++++ Data to examine

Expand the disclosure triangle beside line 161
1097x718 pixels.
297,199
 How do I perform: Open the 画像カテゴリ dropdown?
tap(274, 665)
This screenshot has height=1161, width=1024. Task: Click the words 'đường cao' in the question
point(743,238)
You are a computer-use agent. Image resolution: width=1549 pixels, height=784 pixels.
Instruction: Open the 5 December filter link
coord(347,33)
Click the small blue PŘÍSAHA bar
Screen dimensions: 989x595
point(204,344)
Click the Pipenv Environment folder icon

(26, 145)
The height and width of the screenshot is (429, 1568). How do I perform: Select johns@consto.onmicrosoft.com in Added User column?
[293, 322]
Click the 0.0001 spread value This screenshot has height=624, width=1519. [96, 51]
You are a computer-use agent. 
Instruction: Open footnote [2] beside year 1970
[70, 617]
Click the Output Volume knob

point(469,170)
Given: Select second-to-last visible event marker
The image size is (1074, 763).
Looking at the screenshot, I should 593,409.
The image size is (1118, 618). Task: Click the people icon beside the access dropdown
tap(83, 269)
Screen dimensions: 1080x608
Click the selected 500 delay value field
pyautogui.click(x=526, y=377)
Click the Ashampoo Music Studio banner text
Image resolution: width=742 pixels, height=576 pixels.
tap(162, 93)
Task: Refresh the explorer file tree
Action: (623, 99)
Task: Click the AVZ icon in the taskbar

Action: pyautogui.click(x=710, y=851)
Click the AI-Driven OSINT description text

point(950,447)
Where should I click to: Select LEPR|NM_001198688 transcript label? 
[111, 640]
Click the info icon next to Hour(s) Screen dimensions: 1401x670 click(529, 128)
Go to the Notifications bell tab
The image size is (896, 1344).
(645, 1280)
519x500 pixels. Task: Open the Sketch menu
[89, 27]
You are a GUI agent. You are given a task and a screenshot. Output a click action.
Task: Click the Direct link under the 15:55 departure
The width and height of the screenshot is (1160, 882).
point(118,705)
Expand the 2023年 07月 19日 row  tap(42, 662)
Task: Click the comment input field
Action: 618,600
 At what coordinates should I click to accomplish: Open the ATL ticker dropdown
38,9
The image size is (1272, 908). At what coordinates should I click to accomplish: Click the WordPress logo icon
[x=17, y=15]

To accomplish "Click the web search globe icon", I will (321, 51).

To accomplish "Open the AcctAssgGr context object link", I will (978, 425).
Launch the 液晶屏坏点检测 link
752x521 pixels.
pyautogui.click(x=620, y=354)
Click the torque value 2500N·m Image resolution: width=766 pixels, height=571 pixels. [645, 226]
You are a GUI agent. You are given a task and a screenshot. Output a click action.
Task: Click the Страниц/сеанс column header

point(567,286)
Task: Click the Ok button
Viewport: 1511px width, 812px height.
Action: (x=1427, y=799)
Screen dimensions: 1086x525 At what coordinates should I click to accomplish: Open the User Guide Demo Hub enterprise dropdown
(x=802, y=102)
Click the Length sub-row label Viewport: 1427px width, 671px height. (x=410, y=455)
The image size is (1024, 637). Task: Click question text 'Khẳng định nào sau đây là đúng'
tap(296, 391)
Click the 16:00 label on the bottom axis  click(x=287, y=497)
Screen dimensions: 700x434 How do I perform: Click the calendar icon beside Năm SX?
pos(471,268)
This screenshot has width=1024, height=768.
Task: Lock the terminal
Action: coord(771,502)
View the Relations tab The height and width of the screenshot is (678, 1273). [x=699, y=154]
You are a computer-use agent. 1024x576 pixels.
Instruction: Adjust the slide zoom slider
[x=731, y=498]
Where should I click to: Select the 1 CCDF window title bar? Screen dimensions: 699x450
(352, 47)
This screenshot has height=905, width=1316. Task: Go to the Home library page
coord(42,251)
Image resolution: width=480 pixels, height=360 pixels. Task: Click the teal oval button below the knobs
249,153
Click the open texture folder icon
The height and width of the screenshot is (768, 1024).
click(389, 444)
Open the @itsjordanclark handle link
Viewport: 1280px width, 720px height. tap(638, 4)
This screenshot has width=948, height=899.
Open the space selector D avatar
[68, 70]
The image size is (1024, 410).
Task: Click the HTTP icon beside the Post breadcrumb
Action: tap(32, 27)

++++++++

Would you please reproduce the entries above word for word?

Expand the disclosure triangle beside line 161
1097x718 pixels.
297,199
 How do I perform: Open the 画像カテゴリ dropdown?
tap(274, 665)
This screenshot has height=1161, width=1024. Task: Click the words 'đường cao' in the question
point(743,238)
You are a computer-use agent. Image resolution: width=1549 pixels, height=784 pixels.
Instruction: Open the 5 December filter link
coord(347,33)
Click the small blue PŘÍSAHA bar
Screen dimensions: 989x595
point(204,344)
Click the Pipenv Environment folder icon

(26, 145)
The height and width of the screenshot is (429, 1568). How do I perform: Select johns@consto.onmicrosoft.com in Added User column?
[293, 322]
Click the 0.0001 spread value This screenshot has height=624, width=1519. [96, 51]
You are a computer-use agent. 
Instruction: Open footnote [2] beside year 1970
[70, 617]
Click the Output Volume knob

point(469,170)
Given: Select second-to-last visible event marker
The image size is (1074, 763).
Looking at the screenshot, I should 593,409.
The image size is (1118, 618). Task: Click the people icon beside the access dropdown
tap(83, 269)
Screen dimensions: 1080x608
Click the selected 500 delay value field
pyautogui.click(x=526, y=377)
Click the Ashampoo Music Studio banner text
Image resolution: width=742 pixels, height=576 pixels.
tap(162, 93)
Task: Refresh the explorer file tree
Action: (623, 99)
Task: Click the AVZ icon in the taskbar

Action: pyautogui.click(x=710, y=851)
Click the AI-Driven OSINT description text

point(950,447)
Where should I click to: Select LEPR|NM_001198688 transcript label? 
[111, 640]
Click the info icon next to Hour(s) Screen dimensions: 1401x670 click(529, 128)
Go to the Notifications bell tab
The image size is (896, 1344).
(645, 1280)
519x500 pixels. Task: Open the Sketch menu
[89, 27]
You are a GUI agent. You are given a task and a screenshot. Output a click action.
Task: Click the Direct link under the 15:55 departure
The width and height of the screenshot is (1160, 882).
point(118,705)
Expand the 2023年 07月 19日 row  tap(42, 662)
Task: Click the comment input field
Action: 618,600
 At what coordinates should I click to accomplish: Open the ATL ticker dropdown
38,9
The image size is (1272, 908). At what coordinates should I click to accomplish: Click the WordPress logo icon
[x=17, y=15]

To accomplish "Click the web search globe icon", I will (321, 51).

To accomplish "Open the AcctAssgGr context object link", I will (978, 425).
Launch the 液晶屏坏点检测 link
752x521 pixels.
pyautogui.click(x=620, y=354)
Click the torque value 2500N·m Image resolution: width=766 pixels, height=571 pixels. [645, 226]
You are a GUI agent. You are given a task and a screenshot. Output a click action.
Task: Click the Страниц/сеанс column header

point(567,286)
Task: Click the Ok button
Viewport: 1511px width, 812px height.
Action: (x=1427, y=799)
Screen dimensions: 1086x525 At what coordinates should I click to accomplish: Open the User Guide Demo Hub enterprise dropdown
(x=802, y=102)
Click the Length sub-row label Viewport: 1427px width, 671px height. (x=410, y=455)
The image size is (1024, 637). Task: Click question text 'Khẳng định nào sau đây là đúng'
tap(296, 391)
Click the 16:00 label on the bottom axis  click(x=287, y=497)
Screen dimensions: 700x434 How do I perform: Click the calendar icon beside Năm SX?
pos(471,268)
This screenshot has width=1024, height=768.
Task: Lock the terminal
Action: coord(771,502)
View the Relations tab The height and width of the screenshot is (678, 1273). [x=699, y=154]
You are a computer-use agent. 1024x576 pixels.
Instruction: Adjust the slide zoom slider
[x=731, y=498]
Where should I click to: Select the 1 CCDF window title bar? Screen dimensions: 699x450
(352, 47)
This screenshot has height=905, width=1316. Task: Go to the Home library page
coord(42,251)
Image resolution: width=480 pixels, height=360 pixels. Task: Click the teal oval button below the knobs
249,153
Click the open texture folder icon
The height and width of the screenshot is (768, 1024).
click(389, 444)
Open the @itsjordanclark handle link
Viewport: 1280px width, 720px height. tap(638, 4)
This screenshot has width=948, height=899.
Open the space selector D avatar
[68, 70]
The image size is (1024, 410).
Task: Click the HTTP icon beside the Post breadcrumb
Action: tap(32, 27)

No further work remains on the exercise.